PÓL Ó CONGHAILE

THE TRAVEL EX­PERT

Irish Independent - Weekend Magazine - - Travel -

Travel writ­ing is plagued by clichés. The ‘hid­den gem’; the ‘city of con­trasts’; the ‘bustling mar­ket’. Used so of­ten, terms like these suck the life out of places, bor­ing read­ers rather than in­spir­ing them. How to avoid these traps? I en­cour­age writ­ers to speak to the senses. Not just to look at a scene, but to ask: ‘What am I see­ing? What can I hear, taste, feel and smell?’ In­stead of that lazy ‘bustling mar­ket’ line, zero in on the grumpy man sell­ing green sprigs of mint, or the slap-thunk sounds of fish be­ing gut­ted and chopped. Reach past that ‘ charm­ing’ coun­try house or ‘ azure’ ocean for per­sonal de­scrip­tions that put us right there with you — ‘ the room feels like a hug’, or ‘I taste salt on my lips’. Spark a hu­man con­nec­tion. Make us care.

This no­tion of in­hab­it­ing a momnt came to mind when I read that Bali’s Ayana Re­sort and Spa has banned the use of phones around one of its pools. Yes, it has the whiff of a PR gim­mick (here I am, writ­ing about it). But it also speaks to very un-gim­micky con­cerns: our anx­i­ety about 24/7 con­nec­tiv­ity, our con­stant state of dis­tract­ed­ness, our pen­chant for trav­el­ling based on ‘In­sta­gram­a­bil­ity’, rather than what’s go­ing on in­side and out­side the frame.

Clearly, our de­vices have enor­mous ben­e­fits, and tech­nol­ogy isn’t go­ing back in the bot­tle. But it’s healthy to ques­tion how we use it. When I wake up, take a break, sit down or see some­thing new or un­usual, my first re­ac­tion is of­ten the same — I reach for my phone.

I’ve been think­ing a lot about this lately. So much of my screen­time feels flit­tery and dis­tracted, snacky and bitty rather than fo­cused and pur­pose­ful. But when I heard about the Bali phone ban, it gave me an idea. Why not take that old travel writ­ing trick, and ap­ply it to life?

So I ate a lunch with­out scrolling through news feeds. I took a walk with­out lis­ten­ing to a pod­cast. I watched what was go­ing on around me; I let my thoughts have a play.

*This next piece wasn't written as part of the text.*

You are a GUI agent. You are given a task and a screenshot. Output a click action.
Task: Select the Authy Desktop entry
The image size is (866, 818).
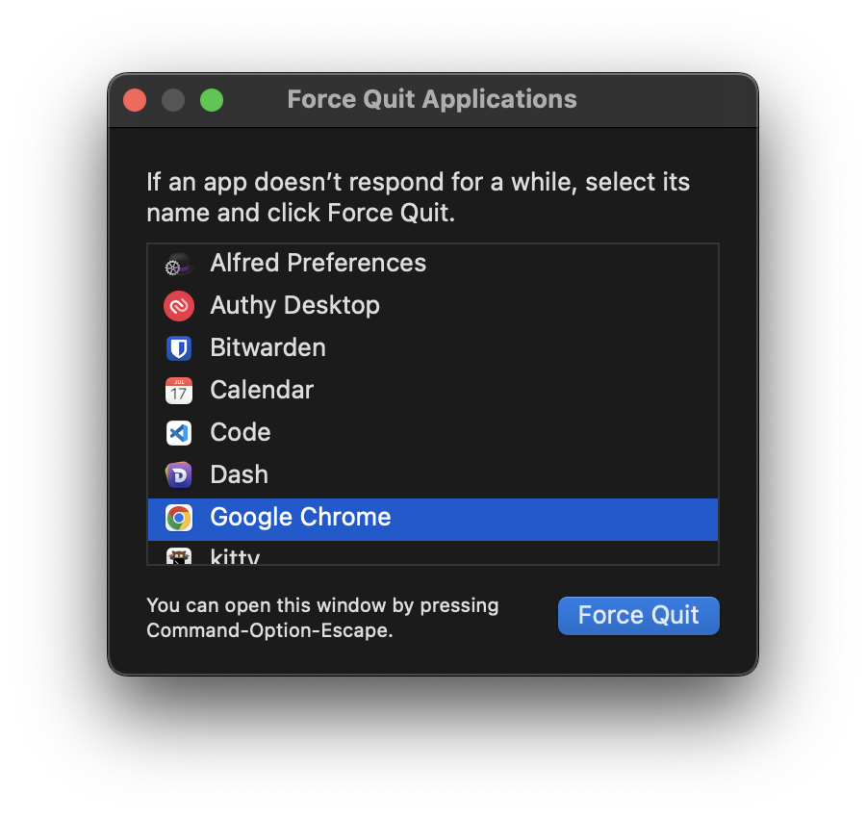coord(433,306)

In a café with my eight-year-old son, we played a game - closing our eyes and list­ing things we no­ticed, from chats around us to the smell of toasties. For­get FOMO. This was a gig­gle-in­duc­ing hit of JOMO (Joy of Miss­ing Out).

We don’t need phone bans. We just need, ev­ery now and then, to slow down. To ac­tively look and lis­ten. To no­tice the small stuff hid­ing in plain sight, to travel in the mo­ments around us. We don’t re­quire tech­niques, or to worry about be­ing mind­ful or day­dream­ing. There’s no need to take notes (un­less you’re writ­ing for Week­end, of course). Just re-con­nect with the real world, us­ing a fil­ter In­sta­gram could never in­vent: your­self.